> How to complete this task
Leaving out all pictures, write down exactly the lines from the one containing "The width and" through the last line of the material.

> Exercise input
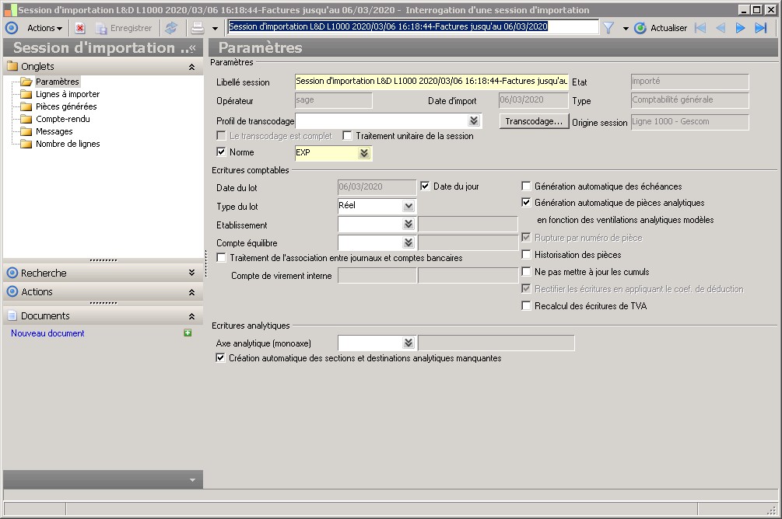Viewport: 782px width, 519px height.
Task: Enable Génération automatique des échéances checkbox
Action: (527, 186)
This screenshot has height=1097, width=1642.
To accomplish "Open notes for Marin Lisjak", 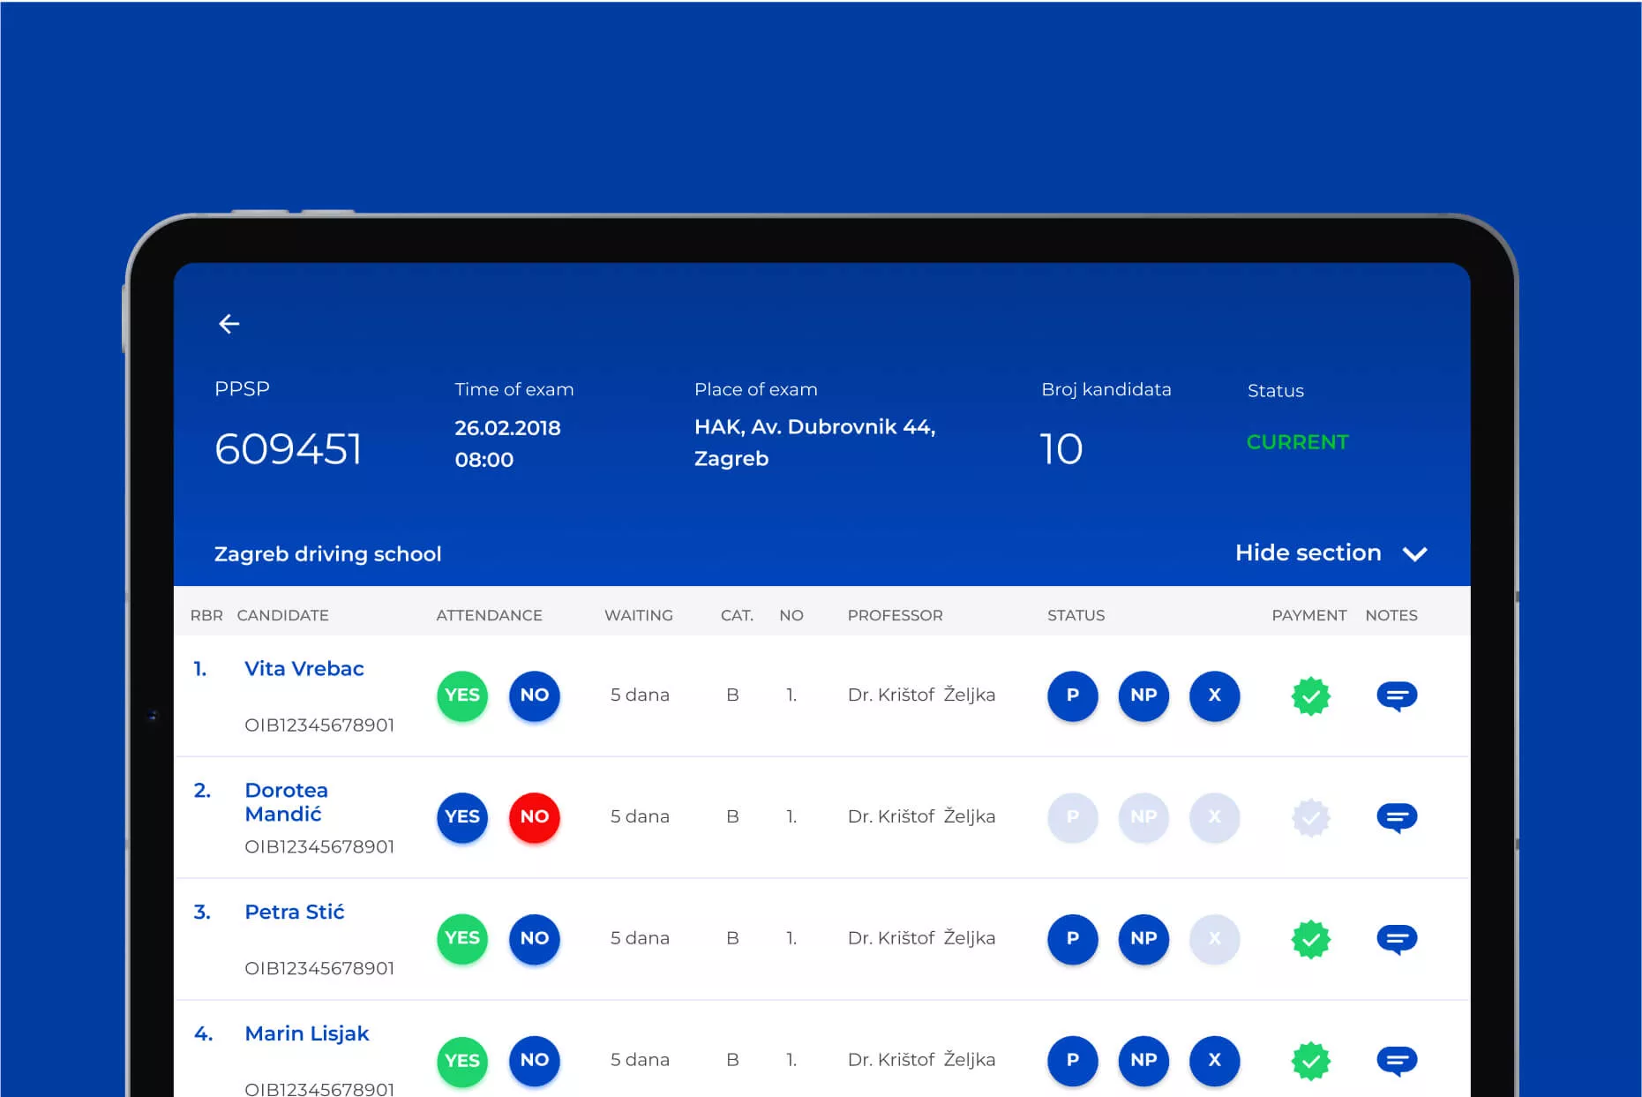I will [x=1396, y=1060].
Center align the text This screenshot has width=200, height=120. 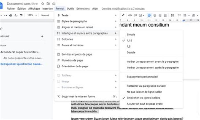[x=155, y=15]
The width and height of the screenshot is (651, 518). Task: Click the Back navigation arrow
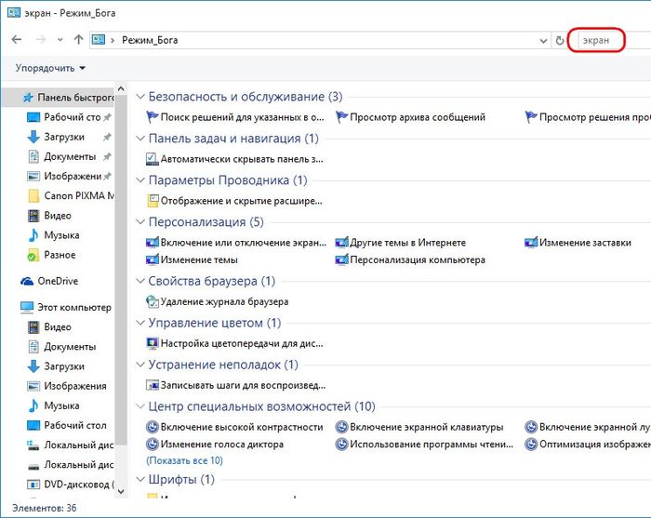point(16,41)
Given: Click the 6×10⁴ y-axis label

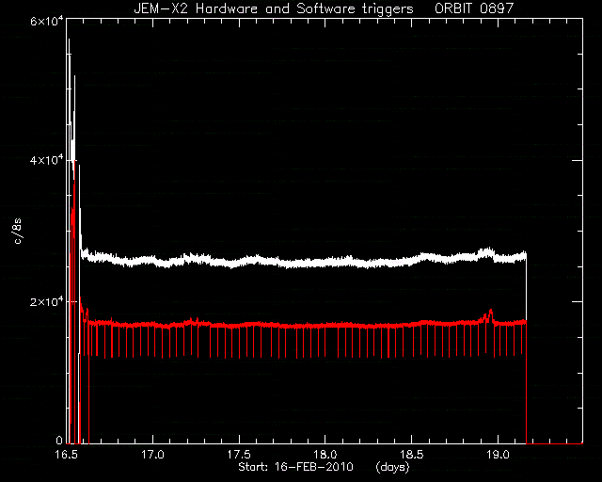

> Expected output
The width and height of the screenshot is (651, 518). Task: Click the Back navigation arrow
point(16,41)
Given: Click the 6×10⁴ y-axis label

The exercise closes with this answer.